We sometimes hear an economy referred to as a Goldilocks economy, not too hot, not too cold. At the individual stock level, Paychex (NASDAQ:PAYX) can be considered a Goldilocks company - not too exciting, but not all that boring either.
The fortunes of the Rochester, New York-based payroll services provider are largely tied to the success of small businesses. It's understandable then that the company's recent performance has been impacted by the misfortunes of small businesses everywhere in the wake of the coronavirus crisis.
Before the market open on July 7th, Paychex reported lackluster fiscal 2020 fourth-quarter results that reinforced this relationship. For the three months ending May 31st revenues declined 7% to $915.1 million.
Net income fell 4% to $220.7 million and diluted earnings per share (EPS) of $0.61 topped the Zacks consensus estimate by a penny.
Paychex had over 670,000 payroll clients across the U.S. and Europe at the end of the period. It is the payroll processor for one out of every 12 private-sector employees in the U.S.
Pandemic Reduces Paycheck Volumes
President and CEO Martin Mucci noted that the COVID-19 crisis had a significant impact on the company's operations in the quarter. This was to be expected given that small to medium-sized businesses are the core market for Paychex.
With these many of these businesses forced to suspend operations, this meant there was less of a need for payroll processing and other human capital management services.
Revenue in the Managed Solutions segment decreased 6% due to lower check volumes. With fewer serviceable employees, Insurance Solutions revenue dropped 11% because of a decline in health and benefits applications and lower workers' compensation premiums.
Although the company has seen improvements in the business since the beginning of May, the effects of the pandemic are likely to linger for some time as employees slowly return to work and small businesses review their needs for the types of services offered by Paychex.
Fortunately, investments in technology and the expansion of its SaaS portfolio leading up the pandemic were timely. It allowed Paychex to service existing clients with little disruption.
With many customers scrambling to apply for emergency Small Business Administration loans and loan forgiveness, Paychex also played an integral role in processing more than 400,000 payroll reports to help move along these processes.
Opportunities to win new business, however, were rather limited because small business owners worldwide faced uncertainty around the sustainability of their operations let alone their capacity to invest in payroll, benefits, and insurance SaaS products.
Forecast Calls for Cloudy Skies
Despite the ongoing uncertainty around the economy's pace and magnitude of recovery, management took a stab at providing fiscal 2021 guidance.
It forecasts full-year revenue to be down 2% to 5%. Full-year adjusted EPS are expected to be lower by 6% to 10%.
Paychex also plans to accelerate its long-term strategy of reducing its geographic footprint to reduce costs and improve operational efficiency. It expects to incur one-time costs associated with this consolidation of about $40 million most of which will impact the next quarter's performance.

DATASET RECORDS
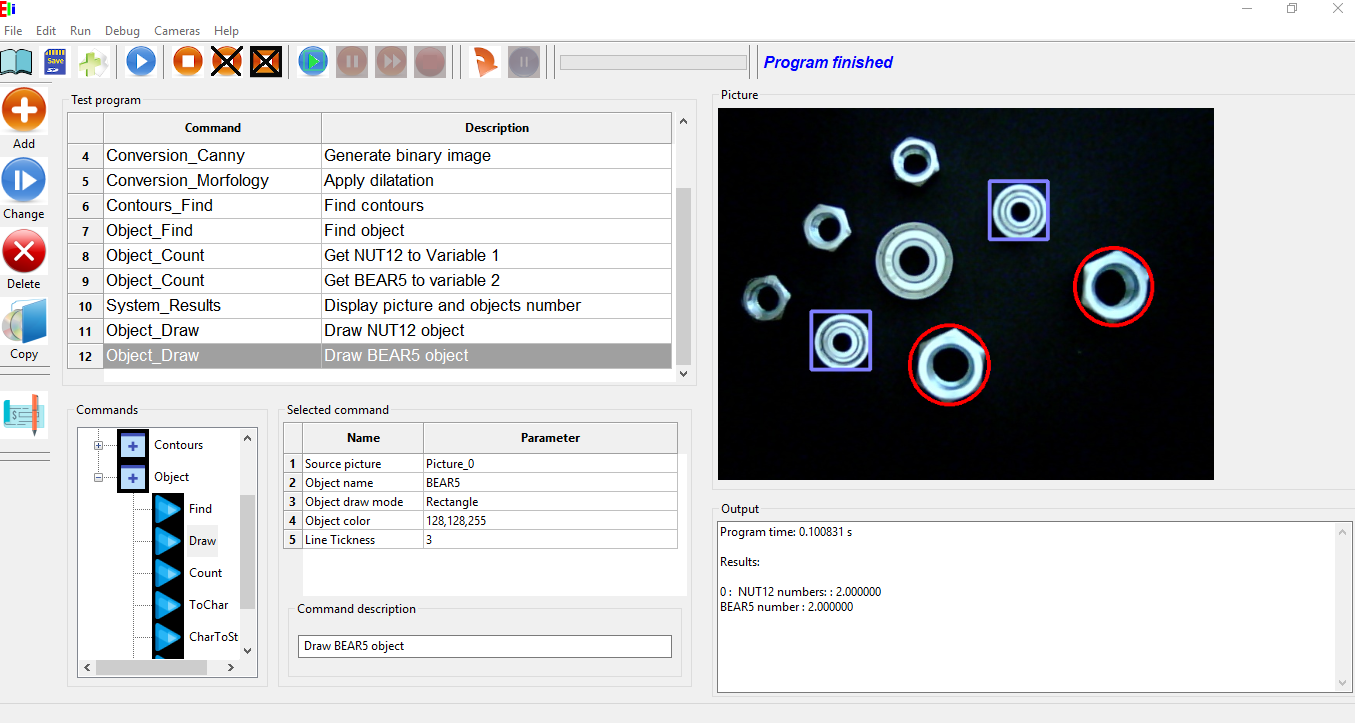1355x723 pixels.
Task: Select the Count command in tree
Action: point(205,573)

* * *

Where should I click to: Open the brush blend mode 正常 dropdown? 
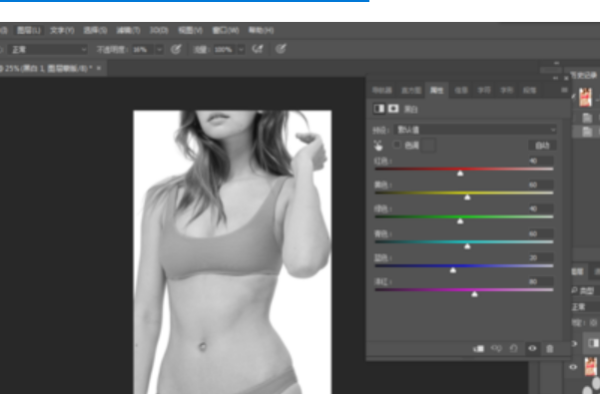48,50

WORK TASK
Could you copy the Paychex earnings article word for word, from "We sometimes hear" to "to $915.1 million."?

YOUR SOLUTION
We sometimes hear an economy referred to as a Goldilocks economy, not too hot, not too cold. At the individual stock level, Paychex (NASDAQ:PAYX) can be considered a Goldilocks company - not too exciting, but not all that boring either.
The fortunes of the Rochester, New York-based payroll services provider are largely tied to the success of small businesses. It's understandable then that the company's recent performance has been impacted by the misfortunes of small businesses everywhere in the wake of the coronavirus crisis.
Before the market open on July 7th, Paychex reported lackluster fiscal 2020 fourth-quarter results that reinforced this relationship. For the three months ending May 31st revenues declined 7% to $915.1 million.